Exposure has always been at the heart of photography. Too little and your image is too dark, too much and it is washed out. But even beyond that, for that perfect exposure, coming close is not good enough.
While the concept is simple, in practice, it is infinitely complex. It all comes down to a dose of light that is controlled by a shutter speed, an aperture, and the speed of your film or digital media. Understanding exposure is worth the effort because not only does it allow you to get it right, but also helps you understand what "right" is, and that is what Michael Freeman's Perfect Exposure intends to show you how to do. This book is 192 pages in length and breaks out into five chapters.
Chapter One, "Fast-Track and Foolproof," begins by looking at a decision flow. This is not a "system," but rather the way you have to begin to think. When you are on a shoot, there is not much time for anything other than the shoot. There is usually not even time for exposure decisions. So these things really need to be made unconsciously.

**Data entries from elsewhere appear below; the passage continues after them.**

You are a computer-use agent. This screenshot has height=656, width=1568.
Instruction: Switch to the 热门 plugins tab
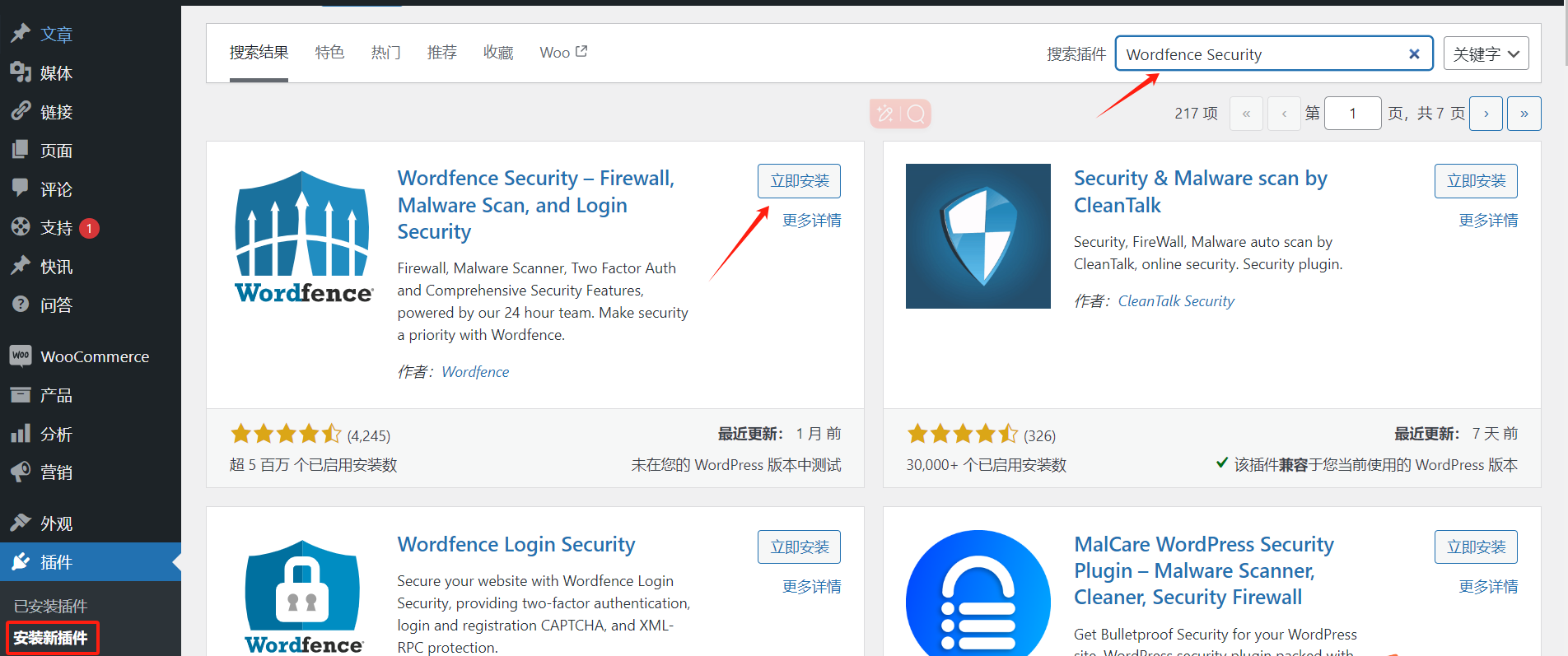click(x=385, y=52)
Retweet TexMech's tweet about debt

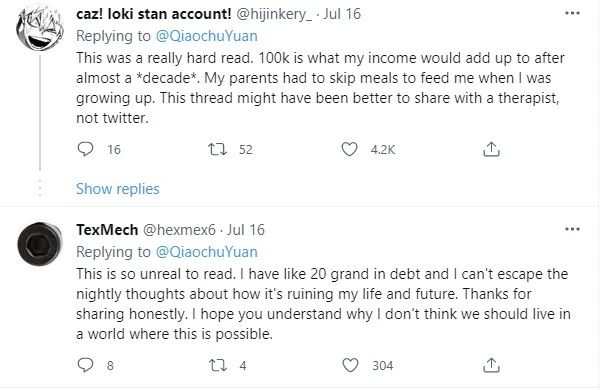217,365
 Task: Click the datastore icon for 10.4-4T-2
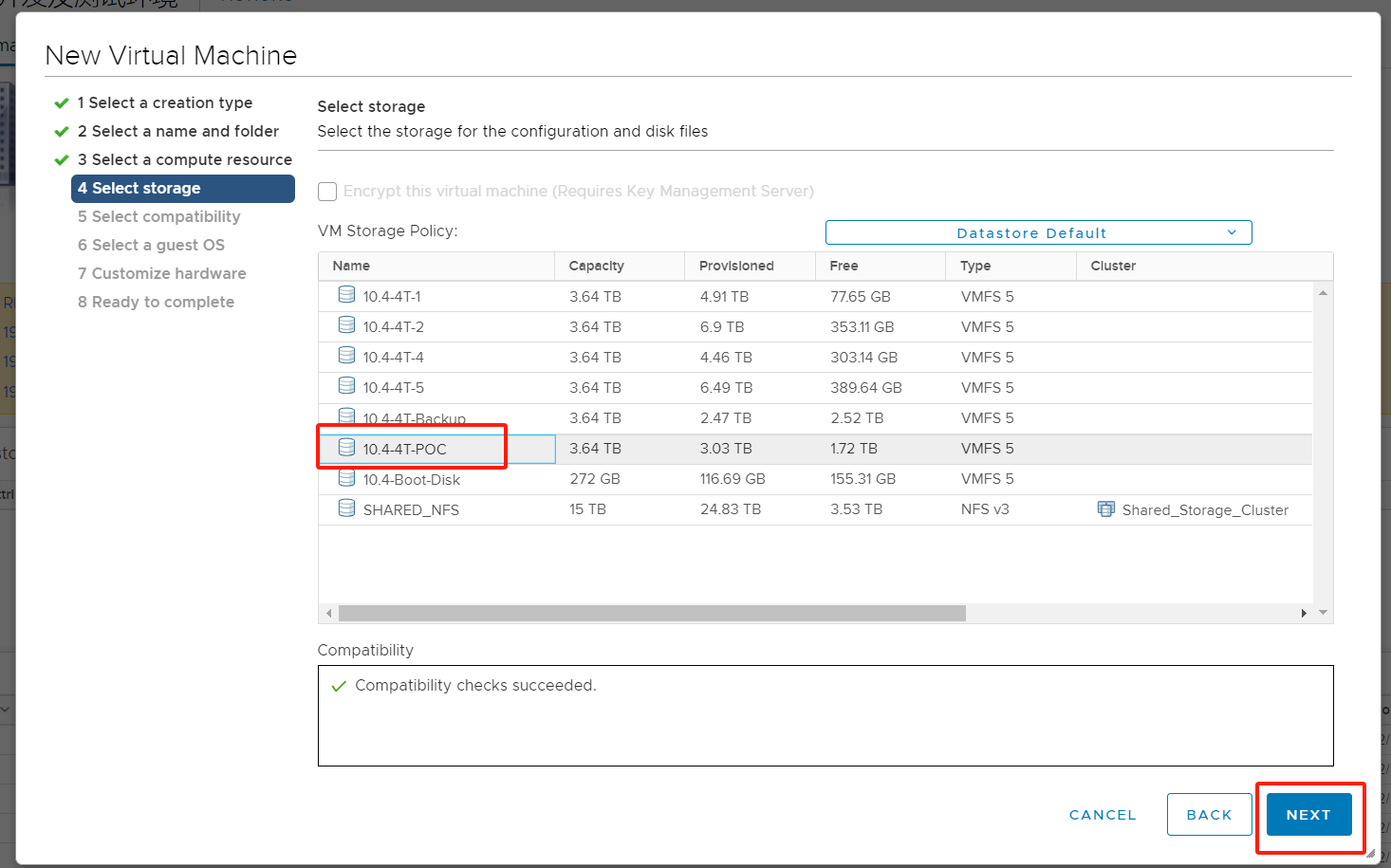tap(347, 325)
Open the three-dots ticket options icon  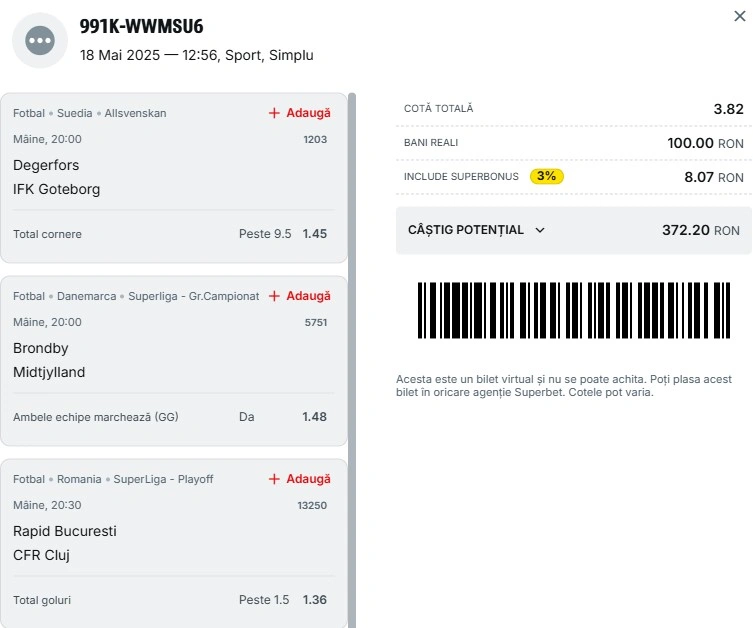point(40,40)
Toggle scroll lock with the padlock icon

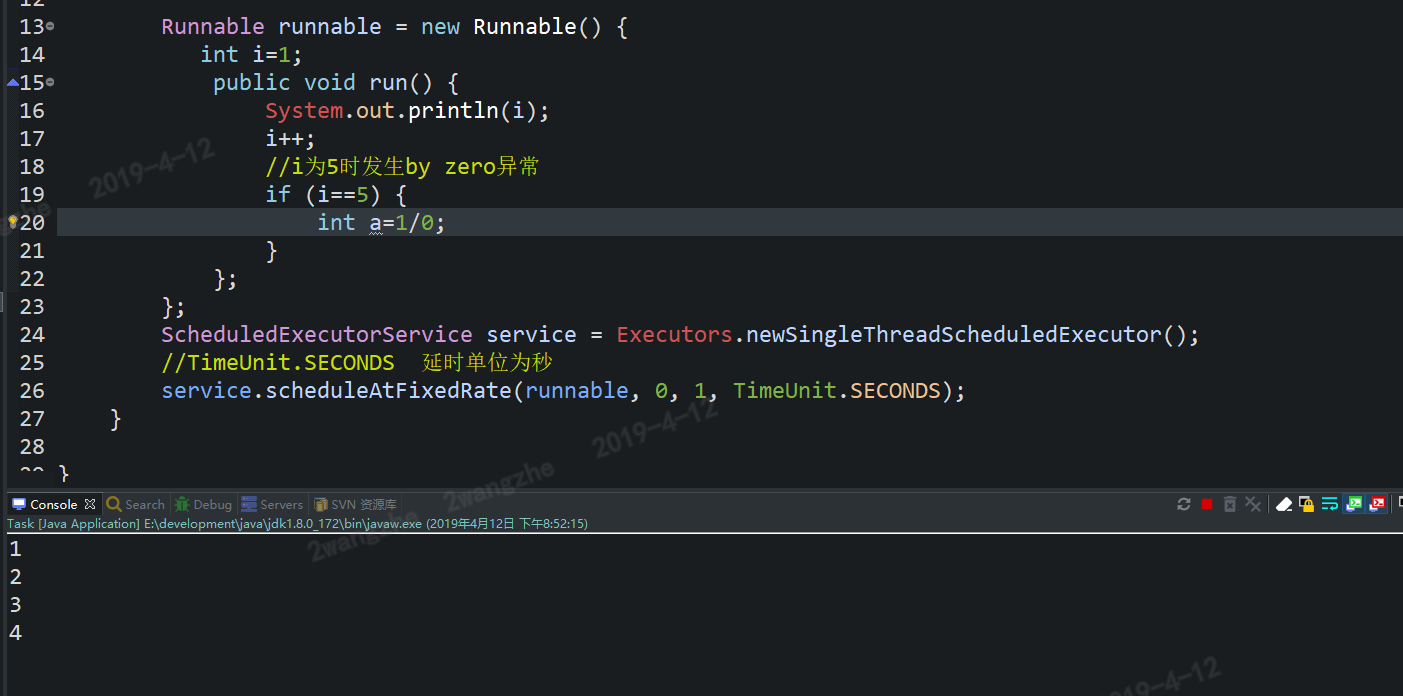[x=1307, y=504]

First you look at the basic method of decision flow and the key decisions that you will need to make. You follow it through to some topics about brightness and exposure, and then you're shown three case studies that show you how the decision flow works under different conditions.
Chapter Two, "Technical," digs in to how things work. Because of the vagaries of how digital capture works, you will find a great deal more to consider with regard to exposure. Here, you begin with how the light on the sensor fills up in a linear way and how too much can result in the loss of data.
Then you move on to examining exposure and how noise can affect the image. You examine the sensor's dynamic range capabilities, look at highlight clipping, scene dynamic range, high and low contrast, the various types of metering, scene priorities, and how to expose for color.